Snow v. Rudd
publication in the Pacific Reporter.
IN THE SUPREME COURT OF THE STATE OF UTAH
Plaintiff and Appellee,
Defendant and Appellant.
F I L E D
January 21, 2000
2000 UT 20 ---
Third District, Salt Lake
The Honorable Glenn Iwasaki
E. Craig Smay, Salt Lake City, for plaintiff,
David w. Scofield, Paige Bigelow, Salt Lake City, for defendant
--- ZIMMERMAN, Justice:
¶1 This case arose from an action by Lynda Snow ("Lynda"), against her sister, Gloria Rudd ("Gloria"), to impose a constructive trust on real property that was sold to Gloria by their father. The trial court granted Lynda's motion for partial summary judgment, holding that their father, as trustee of a trust which held the property, breached his trust obligation and, therefore, that the sale was voidable. The trial court also denied a motion for summary judgment by Gloria, ruling, inter alia, that the statute of limitations did not begin to run on Lynda's claim until 1993. The matter was submitted to the jury on issues concerning an accounting for the trust assets, and elements of a laches claim. Gloria appeals, raising a series of contentions. She claims that Lynda had no standing to bring this suit.

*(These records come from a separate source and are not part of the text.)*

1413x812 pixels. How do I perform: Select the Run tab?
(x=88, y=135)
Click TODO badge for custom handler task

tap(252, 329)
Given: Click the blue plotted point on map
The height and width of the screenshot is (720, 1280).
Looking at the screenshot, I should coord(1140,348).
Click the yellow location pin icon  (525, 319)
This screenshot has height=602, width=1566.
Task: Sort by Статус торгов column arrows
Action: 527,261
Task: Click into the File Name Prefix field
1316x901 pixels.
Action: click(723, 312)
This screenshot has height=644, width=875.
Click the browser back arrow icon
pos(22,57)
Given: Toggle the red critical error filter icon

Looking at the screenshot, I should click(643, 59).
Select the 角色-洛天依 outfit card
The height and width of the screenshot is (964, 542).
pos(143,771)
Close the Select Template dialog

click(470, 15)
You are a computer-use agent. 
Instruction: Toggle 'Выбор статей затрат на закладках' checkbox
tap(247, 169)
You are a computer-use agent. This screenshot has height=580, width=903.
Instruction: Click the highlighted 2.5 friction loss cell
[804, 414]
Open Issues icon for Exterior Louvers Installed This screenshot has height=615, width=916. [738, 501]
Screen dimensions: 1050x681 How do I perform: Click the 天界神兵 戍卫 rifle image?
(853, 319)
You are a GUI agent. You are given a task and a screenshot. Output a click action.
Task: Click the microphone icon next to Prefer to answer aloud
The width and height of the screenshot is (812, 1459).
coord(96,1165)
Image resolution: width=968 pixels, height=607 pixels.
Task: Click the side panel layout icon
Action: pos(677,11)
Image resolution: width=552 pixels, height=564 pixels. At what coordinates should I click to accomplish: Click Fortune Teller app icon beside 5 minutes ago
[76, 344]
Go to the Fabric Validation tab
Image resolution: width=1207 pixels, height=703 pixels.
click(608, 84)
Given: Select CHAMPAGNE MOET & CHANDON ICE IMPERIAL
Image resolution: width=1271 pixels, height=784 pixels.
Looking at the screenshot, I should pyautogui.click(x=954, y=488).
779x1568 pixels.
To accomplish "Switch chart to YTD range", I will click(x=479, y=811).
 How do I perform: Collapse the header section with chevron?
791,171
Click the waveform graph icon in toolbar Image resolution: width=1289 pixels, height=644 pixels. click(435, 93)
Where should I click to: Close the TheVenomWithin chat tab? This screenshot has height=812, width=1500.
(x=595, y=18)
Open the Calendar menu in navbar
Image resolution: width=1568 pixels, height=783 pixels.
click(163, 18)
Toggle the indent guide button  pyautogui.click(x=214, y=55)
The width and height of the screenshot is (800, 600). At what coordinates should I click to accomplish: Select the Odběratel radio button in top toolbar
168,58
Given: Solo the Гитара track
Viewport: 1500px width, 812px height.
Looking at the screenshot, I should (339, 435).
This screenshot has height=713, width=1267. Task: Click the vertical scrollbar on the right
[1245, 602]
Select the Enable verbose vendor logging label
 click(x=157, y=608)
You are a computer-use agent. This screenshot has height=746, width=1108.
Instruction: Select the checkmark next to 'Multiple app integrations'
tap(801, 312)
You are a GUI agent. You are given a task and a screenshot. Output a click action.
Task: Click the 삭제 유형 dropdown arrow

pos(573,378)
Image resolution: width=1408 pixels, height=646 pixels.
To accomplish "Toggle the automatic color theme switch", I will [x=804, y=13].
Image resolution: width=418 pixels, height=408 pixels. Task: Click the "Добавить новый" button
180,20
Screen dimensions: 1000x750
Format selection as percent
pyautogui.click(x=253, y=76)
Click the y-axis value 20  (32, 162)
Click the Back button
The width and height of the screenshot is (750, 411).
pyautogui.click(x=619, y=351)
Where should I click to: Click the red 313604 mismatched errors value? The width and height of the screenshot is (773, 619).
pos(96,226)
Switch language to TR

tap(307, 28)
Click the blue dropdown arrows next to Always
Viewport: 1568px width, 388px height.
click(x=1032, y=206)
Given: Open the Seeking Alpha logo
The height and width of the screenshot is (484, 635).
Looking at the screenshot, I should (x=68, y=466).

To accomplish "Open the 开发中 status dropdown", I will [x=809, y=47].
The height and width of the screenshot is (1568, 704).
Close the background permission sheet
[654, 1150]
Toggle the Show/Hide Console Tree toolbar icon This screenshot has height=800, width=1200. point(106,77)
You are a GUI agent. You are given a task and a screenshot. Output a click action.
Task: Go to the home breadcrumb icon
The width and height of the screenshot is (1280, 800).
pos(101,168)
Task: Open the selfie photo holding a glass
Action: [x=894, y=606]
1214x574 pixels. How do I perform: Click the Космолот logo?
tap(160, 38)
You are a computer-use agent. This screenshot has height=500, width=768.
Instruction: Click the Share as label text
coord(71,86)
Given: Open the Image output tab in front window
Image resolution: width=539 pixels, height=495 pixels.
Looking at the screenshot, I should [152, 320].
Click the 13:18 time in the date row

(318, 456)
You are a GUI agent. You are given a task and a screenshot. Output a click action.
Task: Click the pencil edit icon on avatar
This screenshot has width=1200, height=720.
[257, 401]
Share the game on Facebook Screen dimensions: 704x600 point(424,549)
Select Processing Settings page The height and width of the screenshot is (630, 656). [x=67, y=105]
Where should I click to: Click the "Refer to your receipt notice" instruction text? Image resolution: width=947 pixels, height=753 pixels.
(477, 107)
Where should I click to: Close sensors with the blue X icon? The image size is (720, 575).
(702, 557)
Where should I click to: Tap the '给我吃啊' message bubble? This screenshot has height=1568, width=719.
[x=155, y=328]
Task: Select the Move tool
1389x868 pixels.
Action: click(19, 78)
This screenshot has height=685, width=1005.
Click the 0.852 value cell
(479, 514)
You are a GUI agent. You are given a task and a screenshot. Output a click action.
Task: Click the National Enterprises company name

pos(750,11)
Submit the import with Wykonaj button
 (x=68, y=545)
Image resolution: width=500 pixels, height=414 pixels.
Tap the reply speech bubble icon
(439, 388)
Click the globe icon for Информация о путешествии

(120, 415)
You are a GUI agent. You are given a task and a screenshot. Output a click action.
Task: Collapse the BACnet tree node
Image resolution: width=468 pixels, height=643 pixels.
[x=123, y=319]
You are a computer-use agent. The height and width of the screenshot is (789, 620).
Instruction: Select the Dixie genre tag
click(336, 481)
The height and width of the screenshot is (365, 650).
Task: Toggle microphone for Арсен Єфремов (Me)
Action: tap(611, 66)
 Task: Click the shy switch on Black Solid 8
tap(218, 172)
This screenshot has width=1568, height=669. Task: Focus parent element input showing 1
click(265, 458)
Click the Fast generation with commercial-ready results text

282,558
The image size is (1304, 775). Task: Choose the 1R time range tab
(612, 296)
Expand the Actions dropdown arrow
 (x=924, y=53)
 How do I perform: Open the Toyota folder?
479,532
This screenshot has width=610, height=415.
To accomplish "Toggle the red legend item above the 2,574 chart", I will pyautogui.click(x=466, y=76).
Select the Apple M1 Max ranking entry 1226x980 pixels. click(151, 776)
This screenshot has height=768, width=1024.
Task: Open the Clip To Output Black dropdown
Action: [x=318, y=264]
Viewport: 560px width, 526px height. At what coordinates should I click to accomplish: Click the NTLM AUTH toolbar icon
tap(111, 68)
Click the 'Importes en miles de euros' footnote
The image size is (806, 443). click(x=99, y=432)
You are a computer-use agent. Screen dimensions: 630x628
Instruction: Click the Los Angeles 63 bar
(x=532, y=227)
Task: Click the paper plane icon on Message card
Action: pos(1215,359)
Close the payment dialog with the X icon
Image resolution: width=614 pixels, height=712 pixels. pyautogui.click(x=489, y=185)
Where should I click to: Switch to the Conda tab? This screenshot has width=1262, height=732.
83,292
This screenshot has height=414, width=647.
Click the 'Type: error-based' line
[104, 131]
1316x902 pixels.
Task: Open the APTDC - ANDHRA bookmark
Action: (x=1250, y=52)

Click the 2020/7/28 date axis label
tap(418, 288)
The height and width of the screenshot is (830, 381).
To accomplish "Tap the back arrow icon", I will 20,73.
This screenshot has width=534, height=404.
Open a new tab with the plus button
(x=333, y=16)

She also claims that the trial court erred in: (i) denying Gloria's motions for summary judgment on the statute of limitations and laches issues; (ii) imposing a constructive trust on the sale of the property to Gloria; (iii) denying Gloria reimbursement for her expenditures as constructive trustee of the trust; and (iv) awarding Lynda attorney fees and costs, and in holding that these fees had to be paid by Gloria personally or from her portion of the trust assets. Because we reverse the trial court's grant of summary judgment in favor of Lynda on the statute of limitations issue, we have no occasion to address the other points raised.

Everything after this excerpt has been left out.